De effecten van prijsprikkels

Er zijn weinig bereikbaarheidsplannen die tot zoveel emoties leiden als die voor beprijzen. De plannen hebben het tot nu toe dan ook niet gehaald – geen kabinet wil er z’n handen aan branden. Maar als we puur naar de effecten kijken? Zijn prijsprikkels dan wel of niet interessant? Het KiM deed een literatuurscan.

 

 

De webpublicatie Effecten van prijsprikkels in de mobiliteit: een literatuurscan van het Kennisinstituut voor Mobiliteit (KiM) beslaat álle modaliteiten, van fiets tot vliegtuig. Als NM Magazine zijn we natuurlijk vooral geïnteresseerd in de auto. Wat zijn voor die categorie de conclusies?

> Stedelijke cordonheffing
Deze maatregel betreft cordon- of verblijfsheffingen voor het autorijden in (binnen)steden. Eén interessante variant is de tijdafhankelijke heffing: alleen tijdens bepaalde uren wordt het gebied ‘beprijsd’. Deze maatregel loopt al enkele jaren in steden als Londen, Stockholm, Göteborg en Singapore. Studies over Londen wijzen uit dat het autoverkeer binnen het heffingsgebied in het eerste jaar na de invoering met 12% afnam. Daarna leek de effectiviteit af te nemen. De effecten op de luchtkwaliteit in het centrum waren beperkt.
In Stockholm verminderde het aantal cordonpassages met 20% en dat effect lijkt ook stabiel. Schone voertuigen zijn aanvankelijk vrijgesteld van betaling. Dit heeft de verkoop van die voertuigen positief beïnvloed.

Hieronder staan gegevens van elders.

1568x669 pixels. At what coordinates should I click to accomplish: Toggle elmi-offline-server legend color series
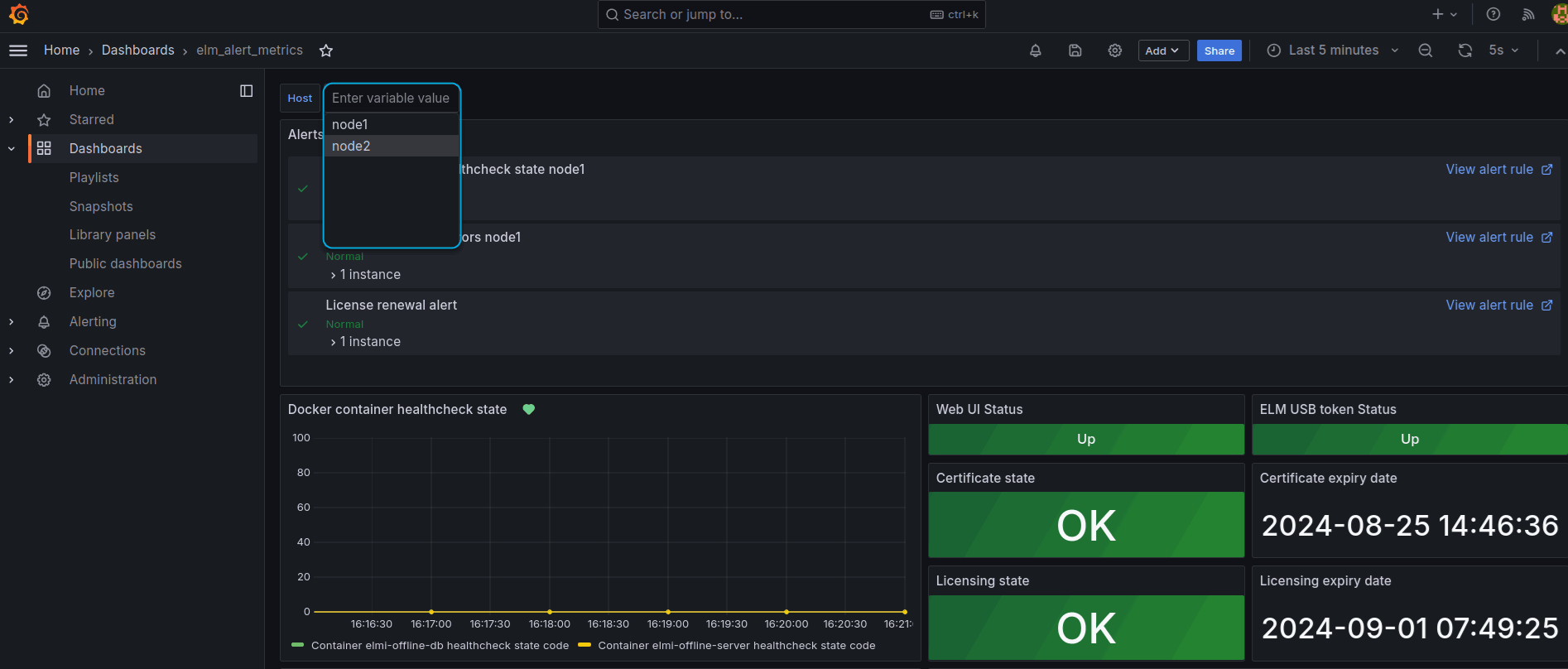(x=584, y=645)
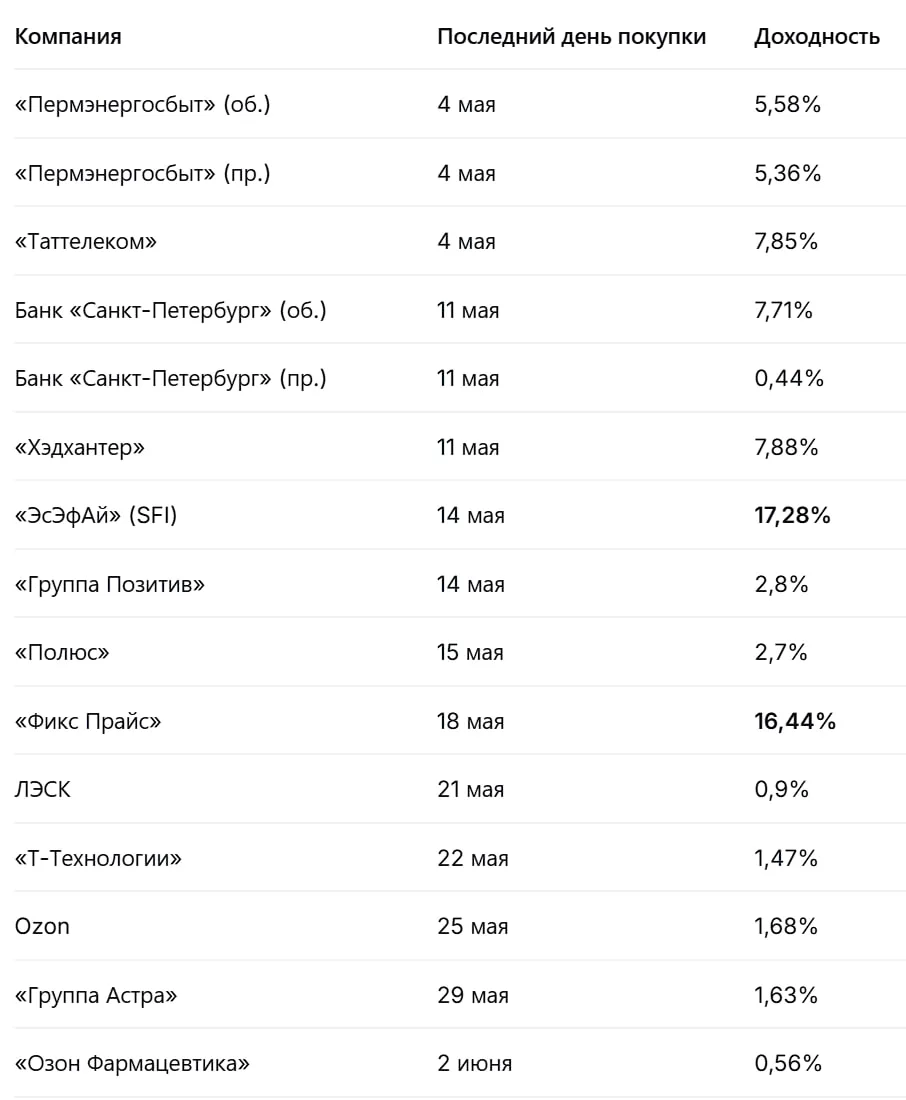Click the «Полюс» company cell
Viewport: 906px width, 1100px height.
pyautogui.click(x=62, y=653)
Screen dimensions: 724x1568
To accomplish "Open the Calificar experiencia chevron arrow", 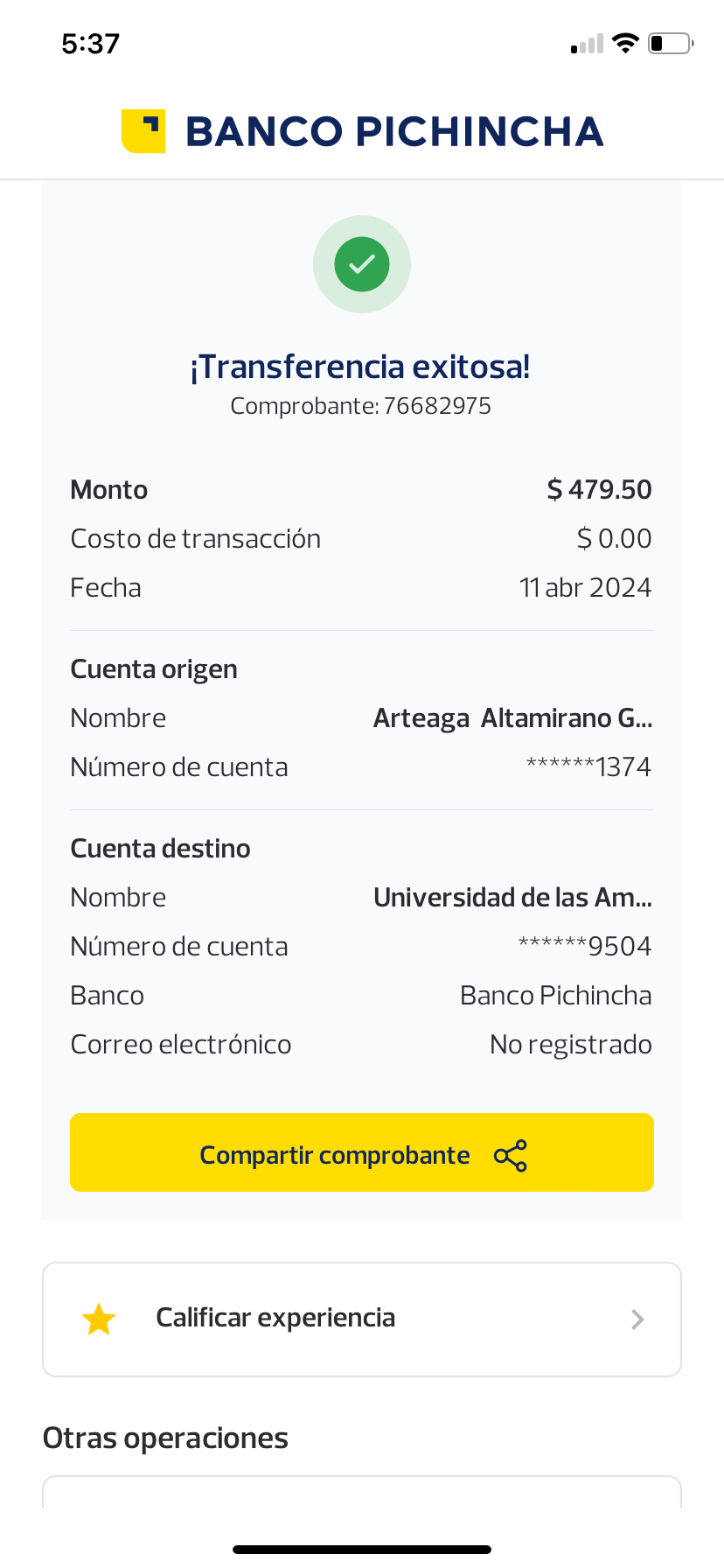I will [637, 1320].
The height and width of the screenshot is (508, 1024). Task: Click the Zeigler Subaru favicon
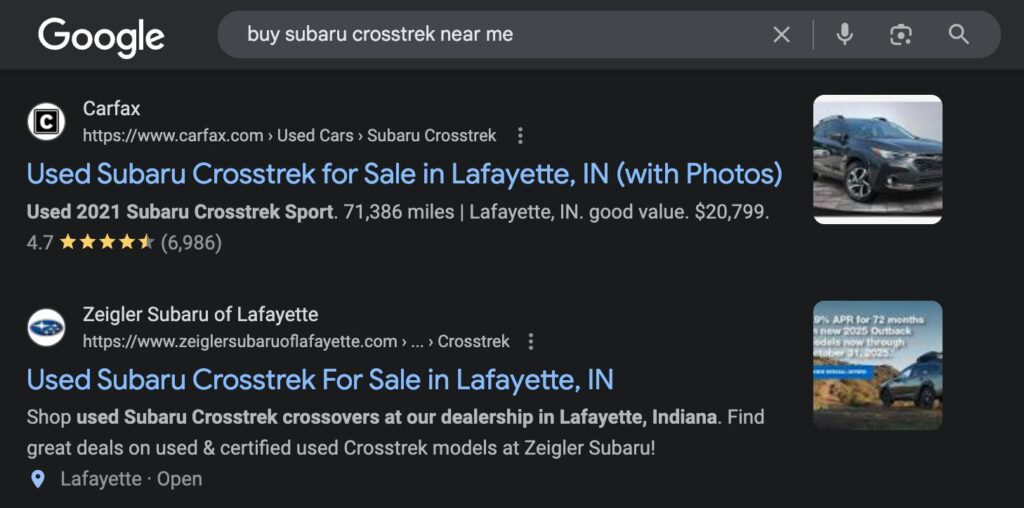46,328
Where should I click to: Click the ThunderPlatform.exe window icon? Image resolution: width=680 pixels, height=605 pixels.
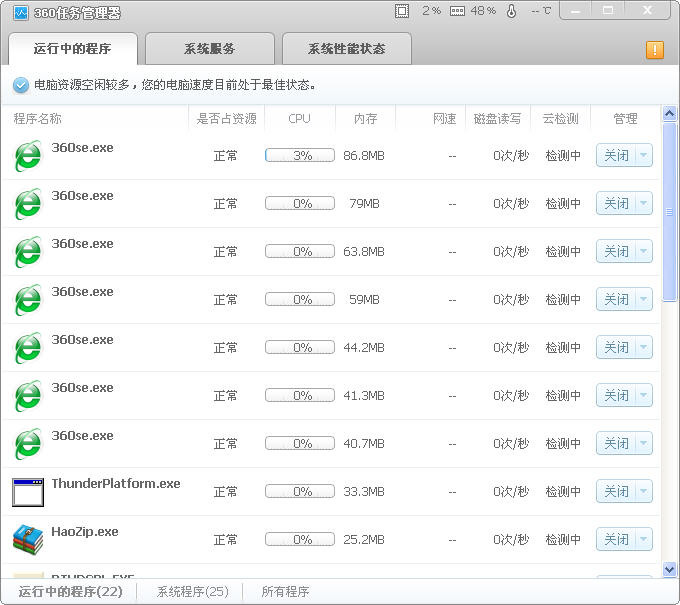tap(28, 492)
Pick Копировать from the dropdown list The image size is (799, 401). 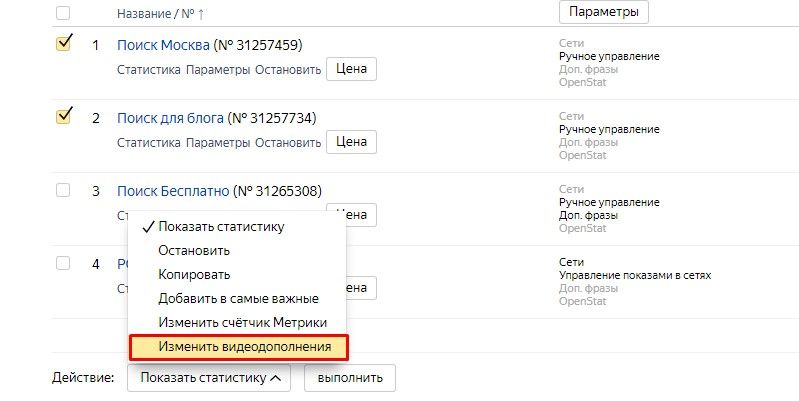tap(194, 274)
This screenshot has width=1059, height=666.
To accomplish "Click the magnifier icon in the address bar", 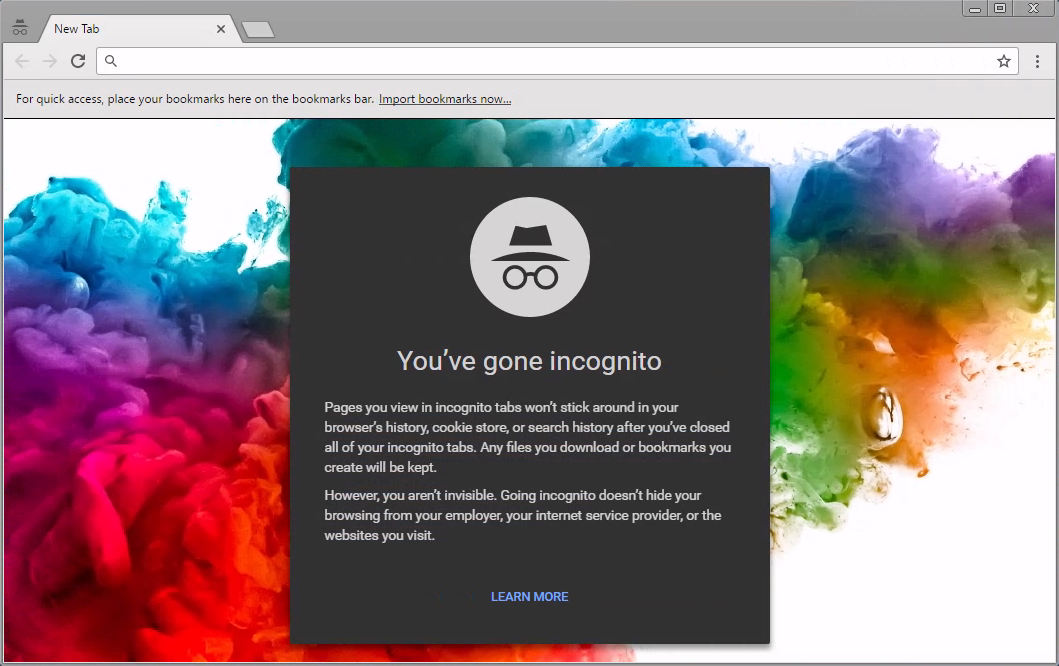I will 111,61.
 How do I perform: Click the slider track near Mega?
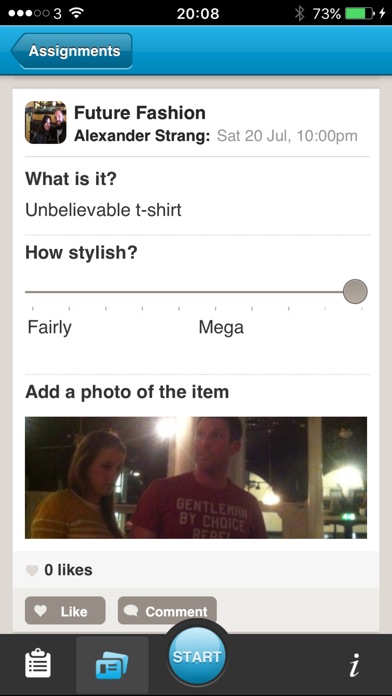click(221, 292)
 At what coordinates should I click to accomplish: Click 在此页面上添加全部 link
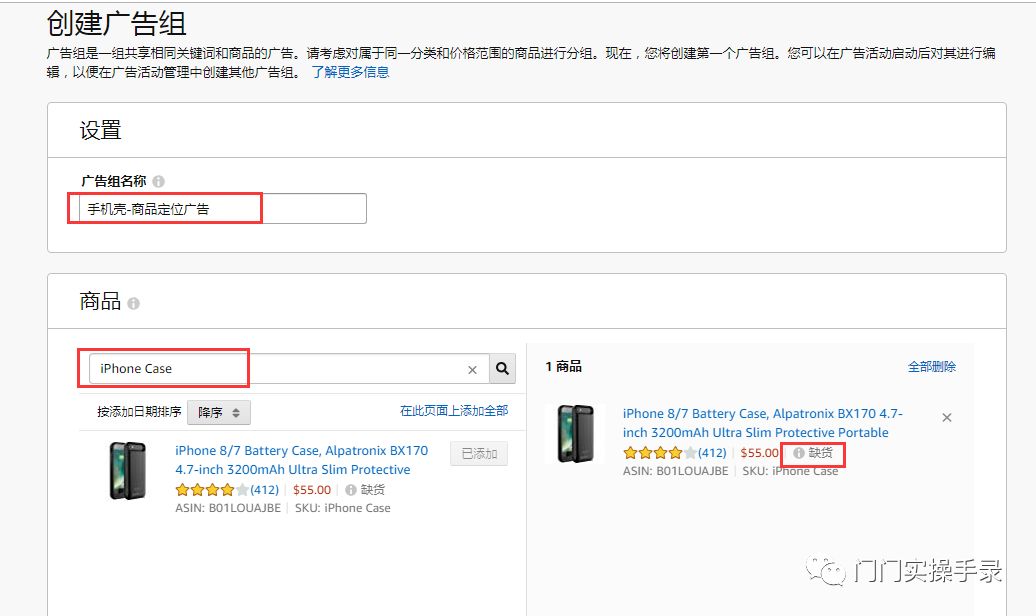(454, 411)
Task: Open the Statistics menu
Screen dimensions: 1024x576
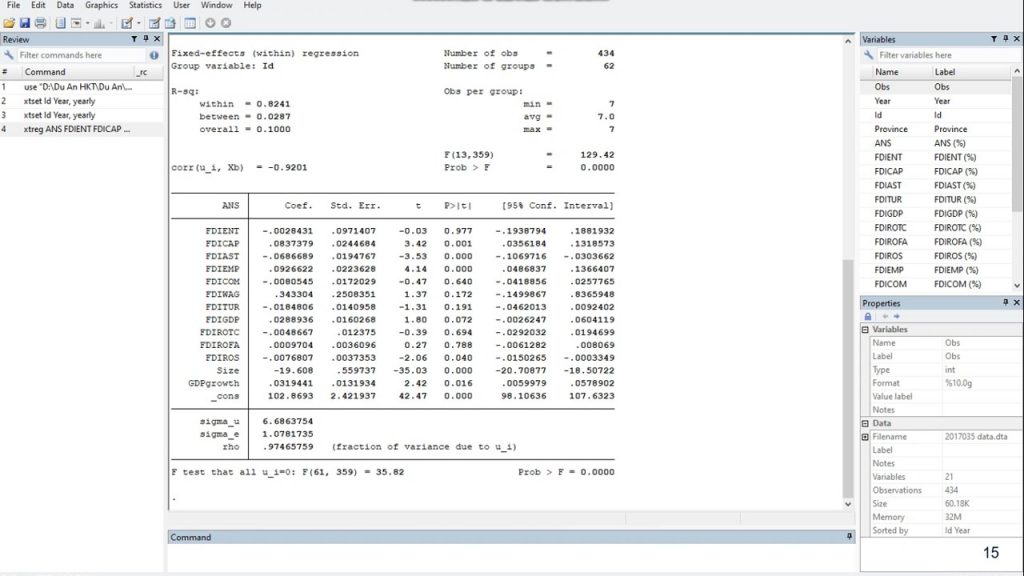Action: click(x=144, y=5)
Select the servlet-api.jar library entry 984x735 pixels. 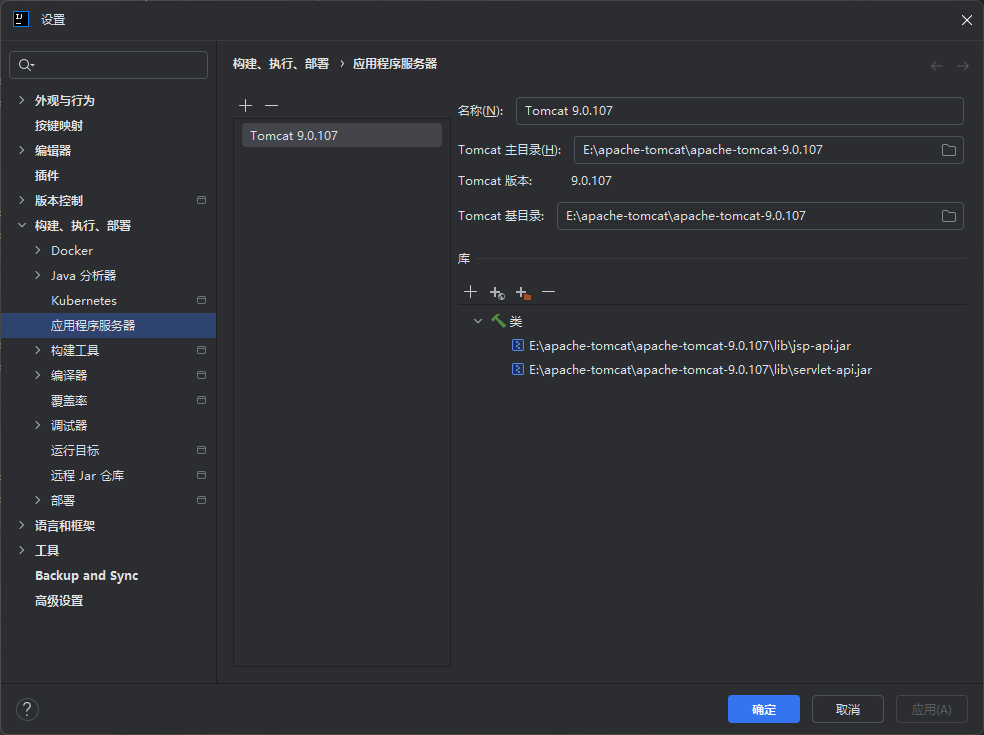pos(700,370)
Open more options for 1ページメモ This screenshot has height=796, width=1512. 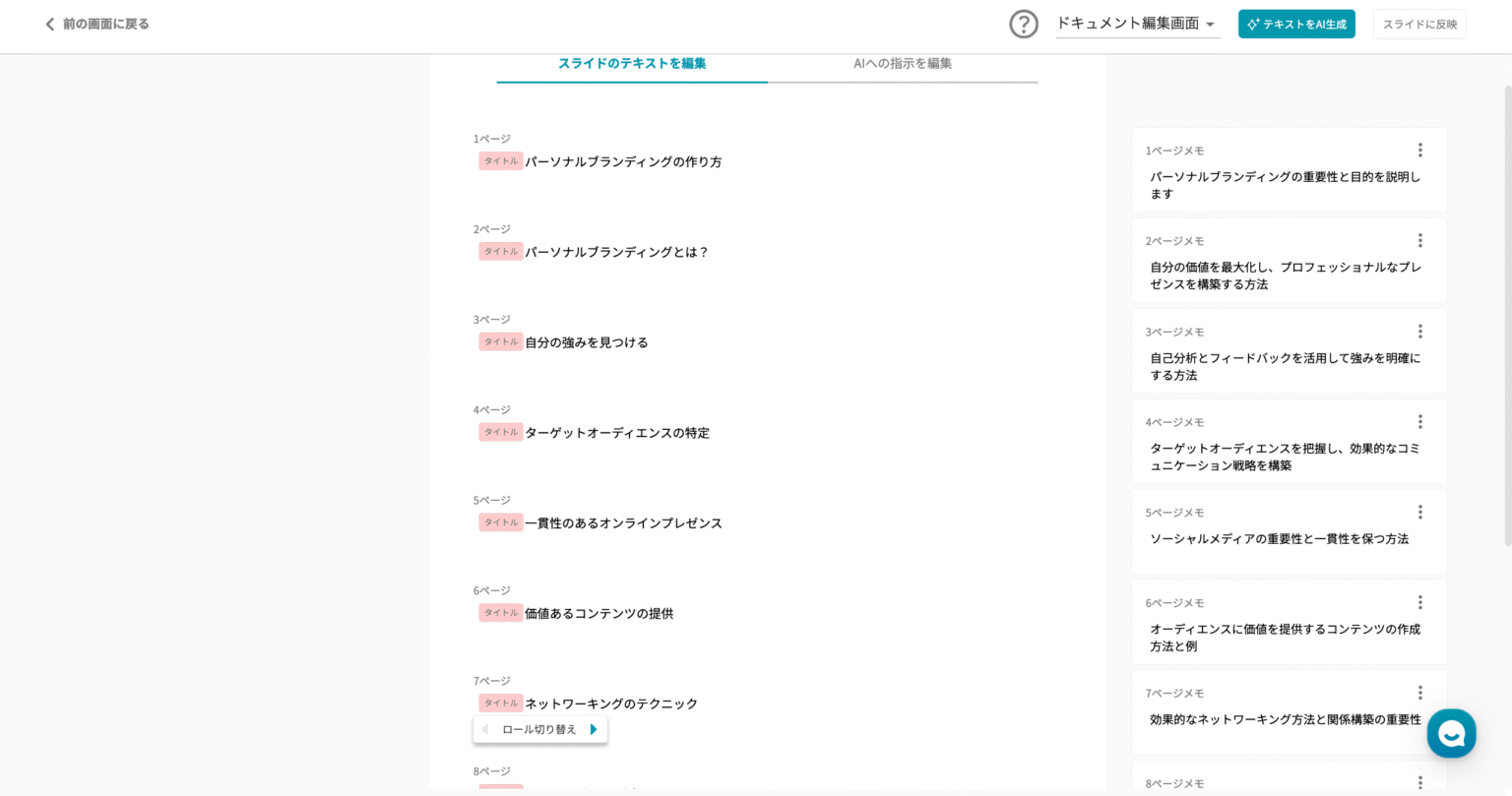[1419, 151]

> Landelijke kilometerheffing personenauto’s
Uit modelstudies en vragenlijstonderzoeken blijkt dat de effecten van een landelijke kilometerheffing groot zijn: een heffing van 0,07 euro/km op alle wegen in Nederland leidt tot een afname van 12-14% van de autokilometers, goed voor een afname in voertuigverliesuren van rond de 20%. Het milieu vaart er wel bij: minder kilometers betekent ook minder uitstoot van milieubelastende stoffen.

> Congestieheffing
Ook een congestieheffing van 0,11 euro/km op alleen filegevoelige trajecten tikt lekker aan: het aantal voertuigverliesuren zakt met 10%. Dat is minder dan de 20% van de landelijke kilometerheffing, maar daar staat tegenover dat het aantal autokilometers nu nauwelijks afneemt, maximaal 1%. De congestieheffing bestrijdt dus vooral files en niet het autogebruik als zodanig. Het gevolg is dat congestieheffing weinig tot geen milieueffect heeft.

> Spitsmijden
Bij deze aanpak krijgen automobilisten een beloning – geld of een andere vergoeding – als ze de spits mijden. De projecten zijn meestal lokaal en tijdelijk, georganiseerd rond bijvoorbeeld grootschalige wegwerkzaamheden. Gemiddeld blijken de deelnemers 40% minder spitsritten rijden, veelal door vroeger of later te vertrekken.
Een nadeel van spitsmijden is dat het niet gratis is. Het vergt een alternatieve belasting om het te kunnen financieren.
Een interessante variant zijn de ‘verhandelbare spitsrechten’. Daarbij kunnen automobilisten op een onlinemarkt zelf bepalen hoeveel ze ervoor over hebben om (zonder file) in de spits te rijden.
De milieubaten van spitsmijden zijn beperkt.

> Woon-werkvergoeding
Een vreemde eend in de bijt, maar wel een effectieve. Werkgevers mogen werknemers een onbelaste vergoeding van maximaal 0,19 euro/km geven. Afschaffing van deze woon-werkvergoeding leidt tot een reductie van het aantal autokilometers van 3-4%, terwijl de congestie 12-19% afneemt. Als bonus leidt deze maatregel tot een 2,5% lagere CO2-uitstoot van het personenautopark.

Acceptatie
De lijst onderzochte automaatregelen is langer, maar de bovenstaande zijn de effectiefste. Puur rationeel gezien is een aanpak met prijsprikkels een logische – en gezien de grote bereikbaarheidsuitdagingen en de nóg grotere milieuopgaven misschien wel een essentiële. Maar hoe ooit de publieke opinie mee te krijgen? Het rapport geeft een aantal tips. 1) Compenseer automobilisten voor de negatieve effecten van prijsbeleid. 2) Voer een rechtvaardig beleid in, gericht op het beschermen van de natuur, het milieu en toekomstige generaties en op een gelijke behandeling van individuen. 3) Benadruk de positieve effecten. Dat laatste communicatiepuntje lijkt een eerste vereiste om de prijsprikkel überhaupt nog op (de politieke) tafel te krijgen.